:: WORK INSTRUCTIONS ::
Only lines that contain the word "section" are to be returned from the data below.

++++++

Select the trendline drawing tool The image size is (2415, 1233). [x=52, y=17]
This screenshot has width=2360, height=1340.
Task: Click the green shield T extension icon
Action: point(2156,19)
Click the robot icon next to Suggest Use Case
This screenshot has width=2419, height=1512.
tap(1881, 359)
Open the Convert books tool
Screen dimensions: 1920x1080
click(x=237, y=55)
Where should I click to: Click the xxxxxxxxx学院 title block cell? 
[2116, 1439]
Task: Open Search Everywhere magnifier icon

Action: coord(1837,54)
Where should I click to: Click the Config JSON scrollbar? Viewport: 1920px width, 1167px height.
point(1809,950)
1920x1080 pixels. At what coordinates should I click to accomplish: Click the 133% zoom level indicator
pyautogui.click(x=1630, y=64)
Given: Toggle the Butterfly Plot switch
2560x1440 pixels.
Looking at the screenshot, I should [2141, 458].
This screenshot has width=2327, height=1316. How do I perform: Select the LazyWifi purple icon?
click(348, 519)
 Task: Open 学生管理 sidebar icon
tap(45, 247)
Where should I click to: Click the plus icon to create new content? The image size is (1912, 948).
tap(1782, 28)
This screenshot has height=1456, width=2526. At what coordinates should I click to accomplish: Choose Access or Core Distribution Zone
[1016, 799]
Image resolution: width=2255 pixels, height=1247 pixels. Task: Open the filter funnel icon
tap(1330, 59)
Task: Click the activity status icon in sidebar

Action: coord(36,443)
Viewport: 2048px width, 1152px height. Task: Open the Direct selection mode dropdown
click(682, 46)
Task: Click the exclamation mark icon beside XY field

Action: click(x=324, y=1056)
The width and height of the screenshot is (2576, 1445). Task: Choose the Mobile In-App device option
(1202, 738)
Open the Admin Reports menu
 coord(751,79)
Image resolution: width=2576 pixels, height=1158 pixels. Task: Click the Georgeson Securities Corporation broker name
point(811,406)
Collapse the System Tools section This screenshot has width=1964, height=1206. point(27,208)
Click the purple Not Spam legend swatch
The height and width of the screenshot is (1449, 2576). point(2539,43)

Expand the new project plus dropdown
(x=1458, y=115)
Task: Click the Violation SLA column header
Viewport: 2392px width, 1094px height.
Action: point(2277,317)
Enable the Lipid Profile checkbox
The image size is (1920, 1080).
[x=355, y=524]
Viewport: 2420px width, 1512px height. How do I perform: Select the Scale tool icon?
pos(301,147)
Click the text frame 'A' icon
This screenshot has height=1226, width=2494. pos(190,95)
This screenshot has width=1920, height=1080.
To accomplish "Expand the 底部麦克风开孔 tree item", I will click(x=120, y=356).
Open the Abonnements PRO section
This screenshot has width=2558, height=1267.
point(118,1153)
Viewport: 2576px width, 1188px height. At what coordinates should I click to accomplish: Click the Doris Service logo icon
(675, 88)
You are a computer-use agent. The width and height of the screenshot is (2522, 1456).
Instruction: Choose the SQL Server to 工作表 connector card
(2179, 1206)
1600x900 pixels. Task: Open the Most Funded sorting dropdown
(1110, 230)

++++++

:: FINISHED TASK ::
Collapse the System Tools section This screenshot has width=1964, height=1206. point(27,208)
Open the Abonnements PRO section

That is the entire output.